Diminishing cerebral blood flow, cerebral metabolic oxygen consumption, and intracranial pressure are also characteristics of propofol administration.[57] In addition, propofol may decrease intraocular pressure by as much as 50% in patients with normal intraocular pressure.[58]

A more serious but rare side effect is dystonia.[59] Mild myoclonic movements are common, as with other intravenous hypnotic agents. Propofol appears to be safe for use in porphyria, and has not been known to trigger malignant hyperpyrexia.[citation needed]

Propofol is also reported to induce priapism in some individuals,[60][61] and has been observed to suppress REM sleep stage and to worsen the poor sleep quality in some patients.[62]

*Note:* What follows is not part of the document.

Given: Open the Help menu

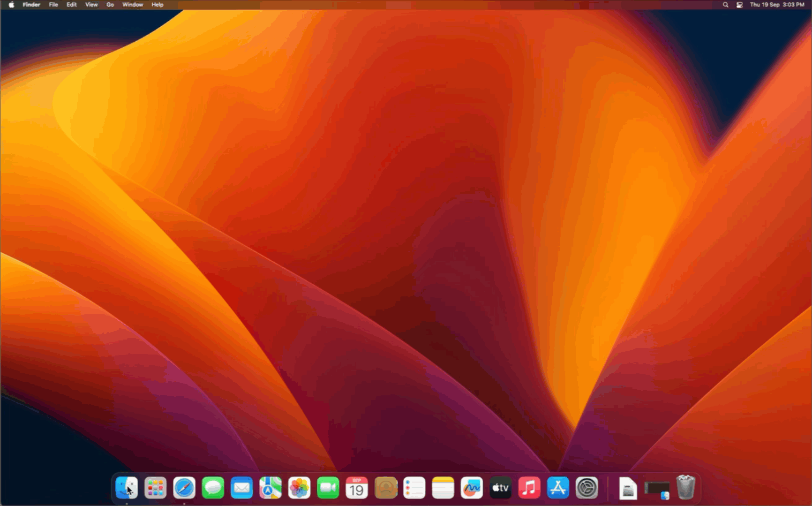Looking at the screenshot, I should coord(158,5).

As with any other general anesthetic agent, propofol should be administered only where appropriately trained staff and facilities for monitoring are available, as well as proper airway management, a supply of supplemental oxygen, artificial ventilation, and cardiovascular resuscitation.[63]

Because of its lipid base, some hospital facilities require the IV tubing (of continuous propofol infusions) to be changed after 12 hours. This is a preventive measure against microbial growth and infection.[64]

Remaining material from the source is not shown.